● Problem to solve:
Exactly the lines from the one with "Given: Open the GitHub repository icon" to the end of the data below should be set down, and no others.

● Data listing:
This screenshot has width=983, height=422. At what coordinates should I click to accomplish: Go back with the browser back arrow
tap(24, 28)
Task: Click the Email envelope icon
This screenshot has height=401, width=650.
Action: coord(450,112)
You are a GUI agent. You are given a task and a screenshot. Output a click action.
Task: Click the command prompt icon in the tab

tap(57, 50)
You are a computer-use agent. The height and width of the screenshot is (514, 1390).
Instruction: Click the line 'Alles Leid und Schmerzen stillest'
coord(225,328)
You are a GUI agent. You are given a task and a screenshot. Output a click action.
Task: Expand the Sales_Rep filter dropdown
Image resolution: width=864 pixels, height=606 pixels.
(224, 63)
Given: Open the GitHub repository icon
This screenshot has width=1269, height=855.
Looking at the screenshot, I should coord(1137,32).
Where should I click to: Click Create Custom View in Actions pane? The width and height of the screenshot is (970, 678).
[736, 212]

● Solution to the exercise:
Given: Open the GitHub repository icon
This screenshot has width=1269, height=855.
Looking at the screenshot, I should coord(1137,32).
Where should I click to: Click Create Custom View in Actions pane? The width and height of the screenshot is (970, 678).
[736, 212]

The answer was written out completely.